Model Development#
Supervised algorithms use inputs (independent variables) and labeled outputs (dependent variable -the “answers”) to create a model that can measure its performance and learn over time. Splitting the data into independent and dependent variables, we have the following:
#Note: we only repeat this step from before, because this is a new .ipyb page.
# it only needs to be executed once per file.
#We'll import libraries as needed, but when submitting, having them all at the top is best practice
import pandas as pd
# Reloading the dataset
url = "https://raw.githubusercontent.com/jbrownlee/Datasets/master/iris.csv"
column_names = ['sepal-length', 'sepal-width', 'petal-length', 'petal-width', 'type']
df = pd.read_csv(url, names = column_names) #read CSV into Python as a dataframe
X = df.drop(columns=['type']) #indpendent variables
y = df[['type']].copy() #dependent variables
Note
The focus of Task 2 part D Data Product will be the what, how, and why of your model’s development.
Training the Model#
Studying for a test when you have all the answers beforehand will likely yield a good grade. But how well would that grade measure understanding of material outside those answers? Similarly, supervised methods tend to perform well when tested on their training data, but you want your model to perform well on unseen data. So while it’s not required, separating data used to train and test the model (validation) is good practice. Furthermore, it provides content for part D of the documentation.

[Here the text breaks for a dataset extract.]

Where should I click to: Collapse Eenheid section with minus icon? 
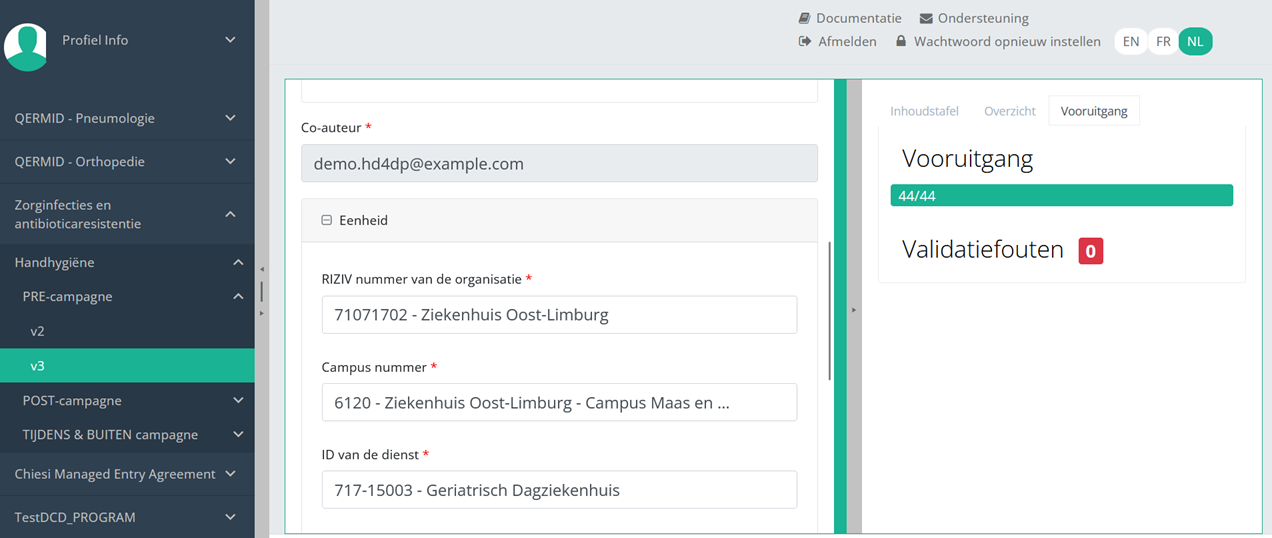tap(327, 220)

Fortunately, most libraries have built-in functions for this. Here we’ll stick with scikit-learn aka sklearn validation processes We’ll need to randomly split the data into independent (input values) and dependent (output, i.e., the answers) variables. For now, we’ll keep things as DataFrames, but later convert them to 2-d arrays
import numpy as np
from sklearn.model_selection import train_test_split
#split the variable sets into training and testing subsets
X_train, X_test, y_train, y_test = train_test_split(X, y, test_size=0.333, random_state=41)
Show code cell source
#Nice displays are nice but not required.

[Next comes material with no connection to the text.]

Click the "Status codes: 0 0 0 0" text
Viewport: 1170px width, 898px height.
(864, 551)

from IPython.display import display_html
X_train_styler = X_train.head(5).style.set_table_attributes("style='display:inline'").set_caption('Independents variables')
y_train_styler = y_train.head(5).style.set_table_attributes("style='display:inline'").set_caption('Dependents variables')
space = "\xa0" * 10 #space between columns
display_html(X_train_styler._repr_html_()+ space + y_train_styler._repr_html_(), raw=True)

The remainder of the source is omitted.